--- start EXERCISE MATERIALS ---

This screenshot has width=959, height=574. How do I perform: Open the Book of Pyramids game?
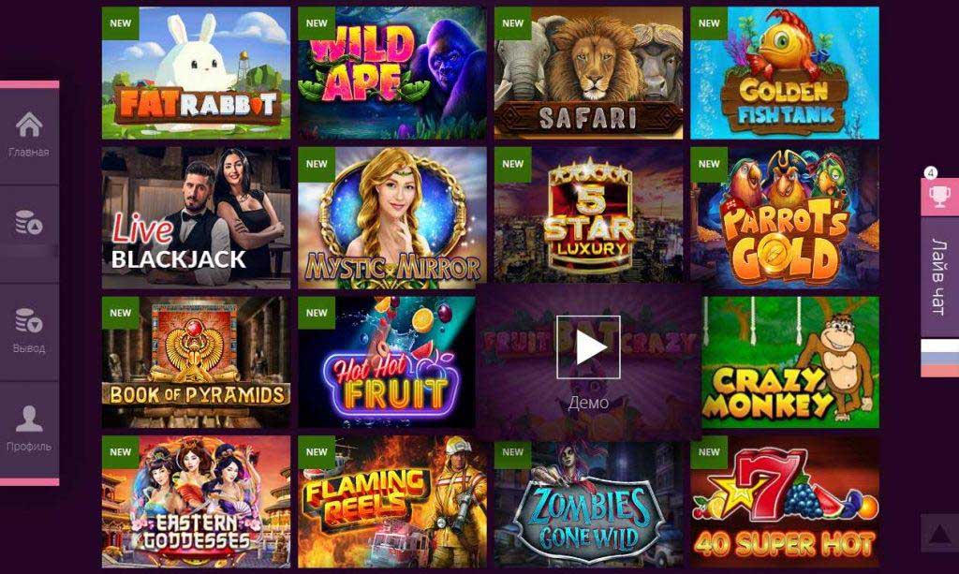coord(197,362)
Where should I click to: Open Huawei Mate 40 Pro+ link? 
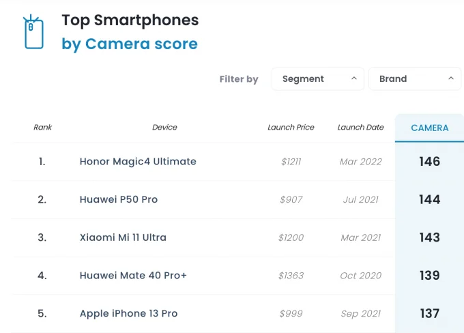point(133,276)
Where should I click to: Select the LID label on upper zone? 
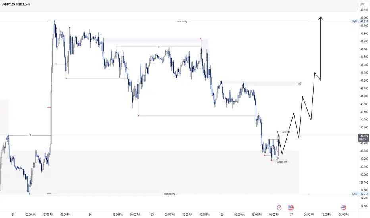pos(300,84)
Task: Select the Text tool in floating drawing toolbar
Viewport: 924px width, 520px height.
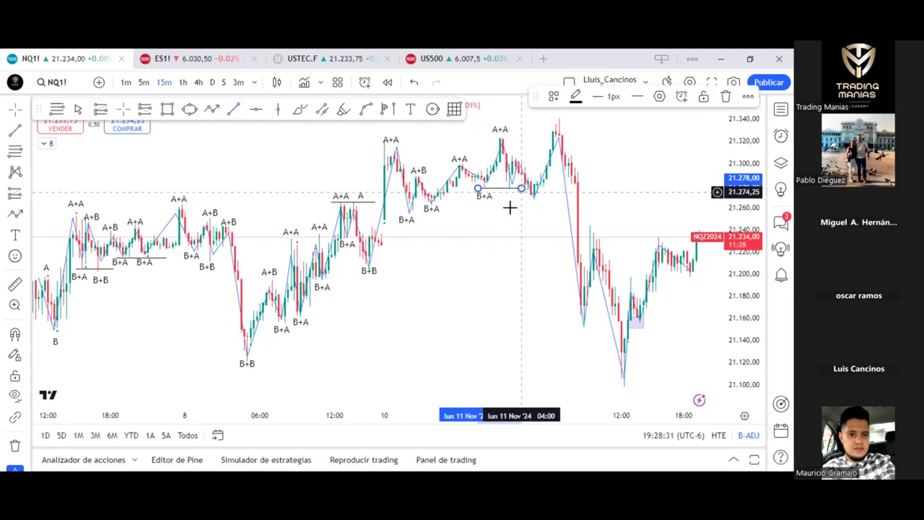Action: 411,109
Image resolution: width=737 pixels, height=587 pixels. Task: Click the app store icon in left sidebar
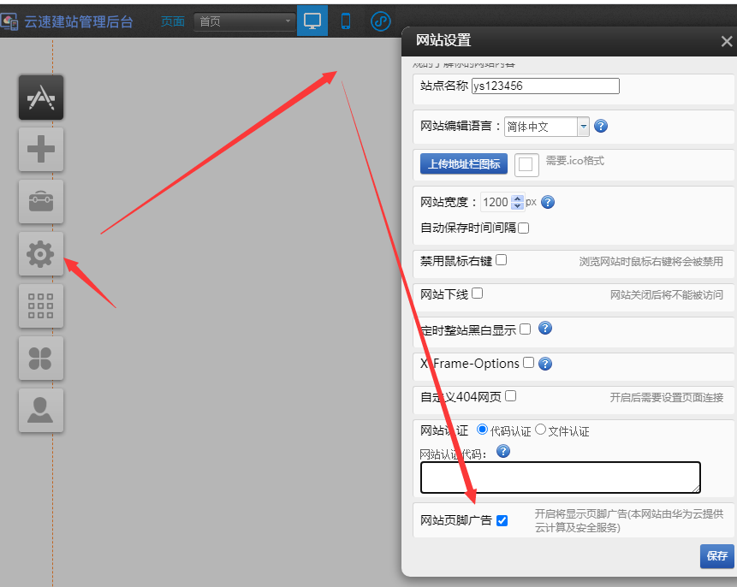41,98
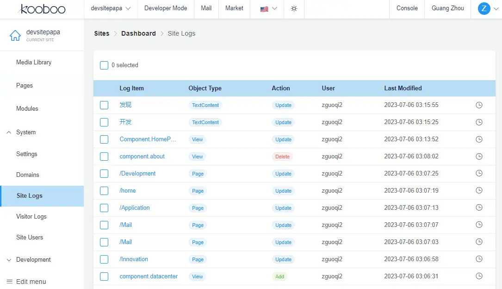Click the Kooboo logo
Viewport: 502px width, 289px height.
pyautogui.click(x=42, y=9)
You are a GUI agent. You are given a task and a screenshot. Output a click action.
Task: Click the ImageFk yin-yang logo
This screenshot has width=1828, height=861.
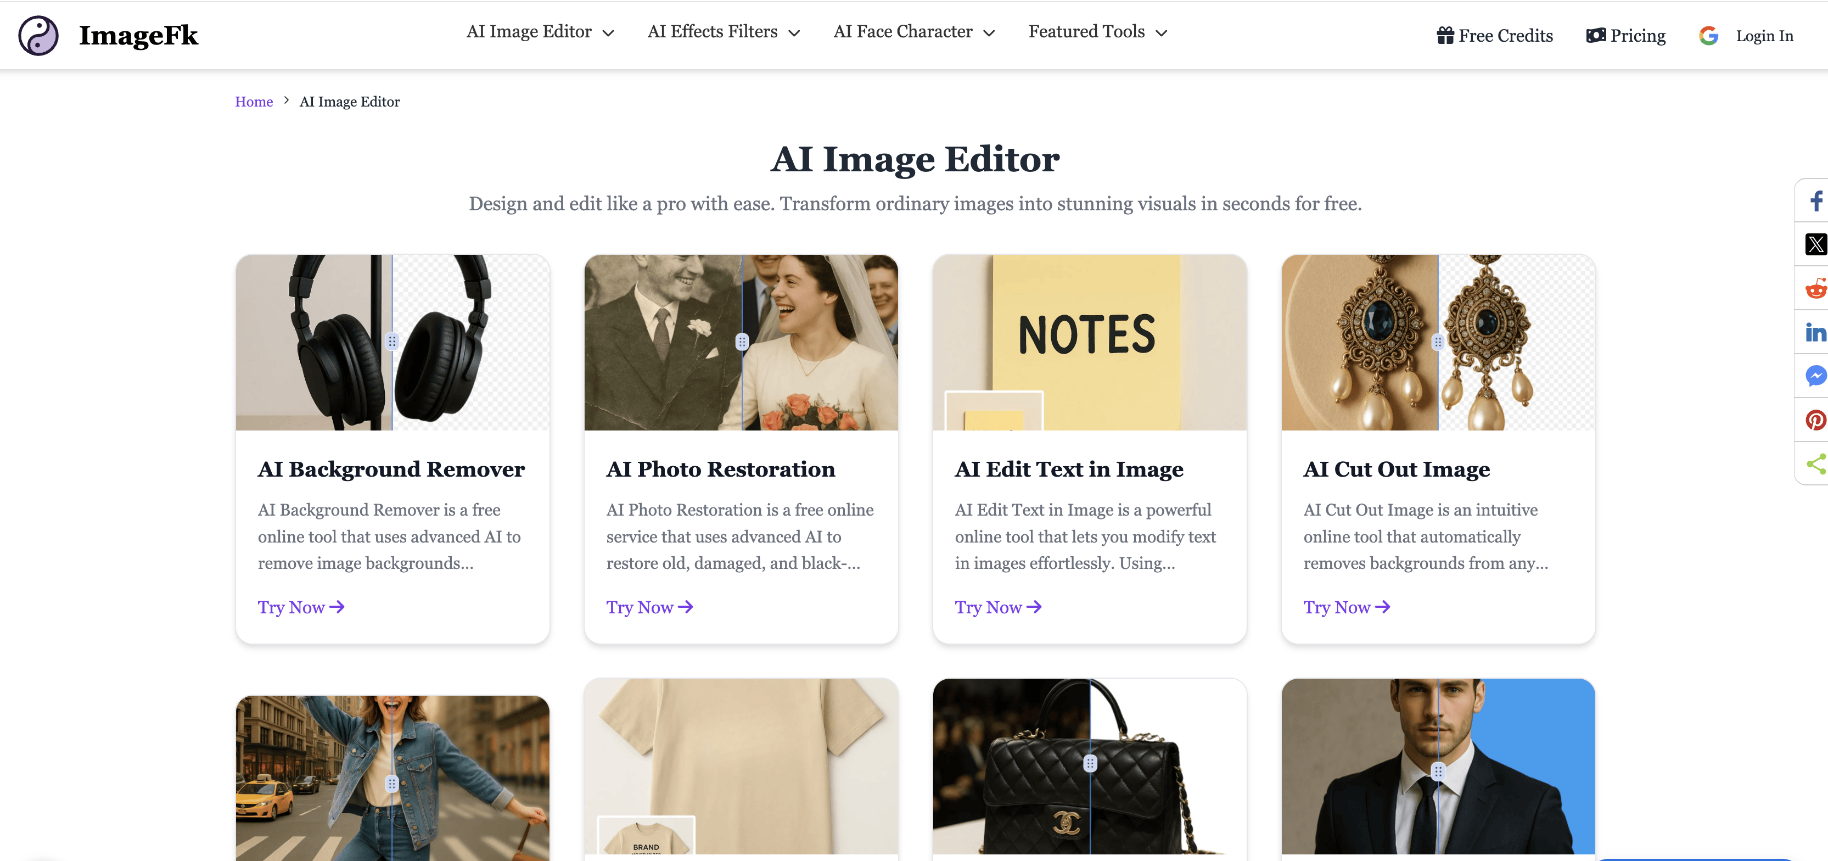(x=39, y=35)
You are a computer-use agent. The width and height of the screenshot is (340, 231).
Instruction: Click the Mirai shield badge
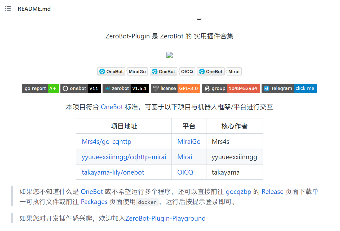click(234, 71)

--- end EXERCISE MATERIALS ---
--- start EXERCISE MATERIALS ---

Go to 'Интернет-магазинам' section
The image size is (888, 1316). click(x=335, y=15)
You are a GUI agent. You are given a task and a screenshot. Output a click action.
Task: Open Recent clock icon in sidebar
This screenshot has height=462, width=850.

--- end EXERCISE MATERIALS ---

*WRITTEN REQUEST*. Find every line in the rows above that contains the word "Select" and copy each of those lines.

*FULL OUTPUT*.
Where should I click to: Select the LID label on upper zone? 
Task: Select the Text tool in floating drawing toolbar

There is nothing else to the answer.